The plan was drawn on paper to scale. The length of the building would be 120 feet (35m). It would also be 80 feet (25m) at its broadest. A 3D model of the building was made so that everyone could visualize what it would look like and give more suggestions.

Work teams

Once the final OK was given, they started organizing themselves. They had also decided that they would source their main building materials from their surroundings. Work teams were then set up for the sourcing of timber beams for the structural frame, bamboo slats and strips for the floor and walls, rattan vines for lashings and bindings, and also people to supervise the kitchen and the provision of meals (breakfast and lunch) during each of the work days.

 Somehow nobody bothered to find out where the money for the must-be-bought materials was going to come from.
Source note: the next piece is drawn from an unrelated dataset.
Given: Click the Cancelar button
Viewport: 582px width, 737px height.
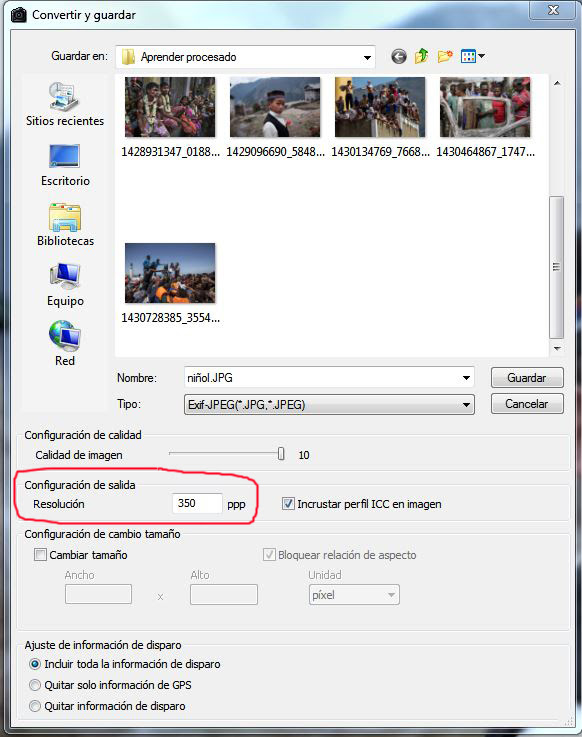Looking at the screenshot, I should 527,404.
Spandex sheets for the roofs alone cost RM12,000.00. Then there was cement, sand, stones, nuts & bolts, nails, carpentry tools, diesel (for the chainsaws and generator), fuel for transport, rations and supplies for the meals and even rental fees for a bulldozer to prepare the ground.
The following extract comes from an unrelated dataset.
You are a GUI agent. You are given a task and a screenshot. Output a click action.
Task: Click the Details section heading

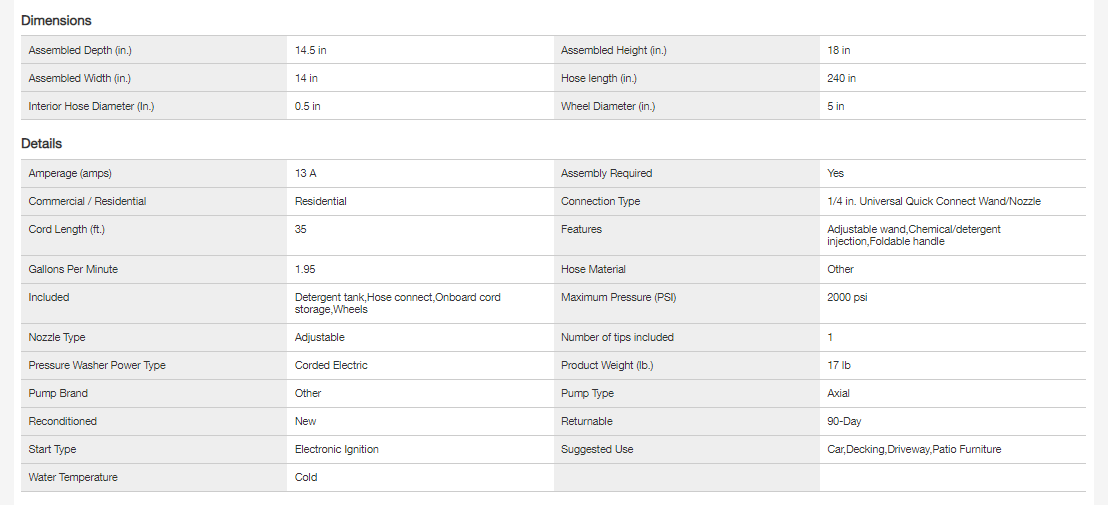point(41,144)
It is the first project we were involved in where the project actually started without any firm funding. But we couldn’t stop them as the community was keen to start work (this was in February) and they wanted to complete the whole construction project by September.

Money matters

Fortunately a couple of organizations had approached COAC wanting to know of deserving projects to fund. This resulted in crucial seed money from (the leftover funds of) SOS Selangor and the Rotary Club of Shah Alam.  Friends who knew of the project then contributed too. We received donations in kind (food rations, loads of plates and cups) from friends at Gethsemani Friary. And our JOAS partner in Sabah, Tonibung, donated a 3kw diesel generator.
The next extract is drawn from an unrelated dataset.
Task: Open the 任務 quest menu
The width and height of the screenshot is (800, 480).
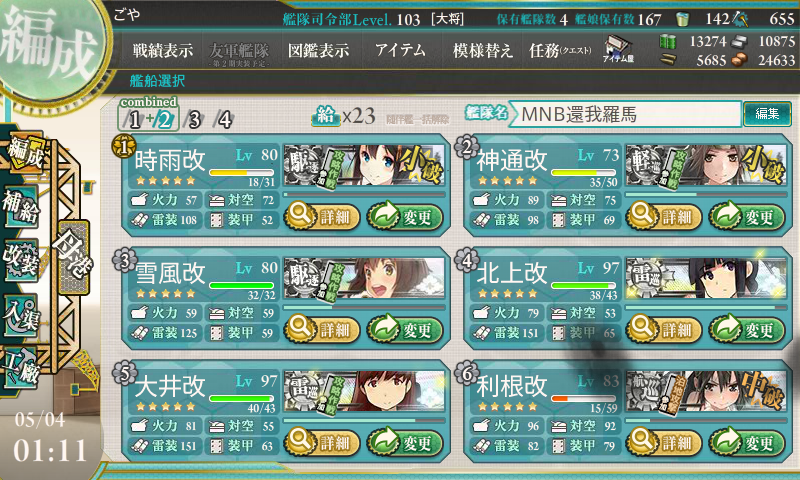Action: (560, 50)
Even so, at this stage, the building project is RM31,000.00 in the red. But the project as a whole (i.e. including the education and community learning component) is about RM70,000.00 short of its budget for this year (see coming post for more details).

The community has received pledges from a few parties (for both the construction and the actual early education project). But it is not money in the hands, which they need now. So we have stepped up our sourcing for the needed funds.

Sze Ning, our fitness buff associate has gotten her gym to organize a fund-raising workout in early August. The DAP, through their ‘Impian Malaysia’ programme, has committed itself to paying for the cost of the construction of the 8 toilet-cum-bath units, together with ‘labour’ from their interns. 

Others have volunteered their professional time (architectural, electrical). We are helping to send out the community’s proposal and budget to potential donors and also to people who know of potential donors.

It is good that there is a lot of support from various peoples. The Ulu Tual community’s commitment to the project is very strong and they have not slackened in doing their part. And we certainly do not want to tell them to slow down because this and that has not been sourced yet.

More photos on the construction of the learning centre available at this link:

[Photography by Colin Nicholas, Ricklend Christopher, Ewok Perai, Jenita Engi & Han Poojah]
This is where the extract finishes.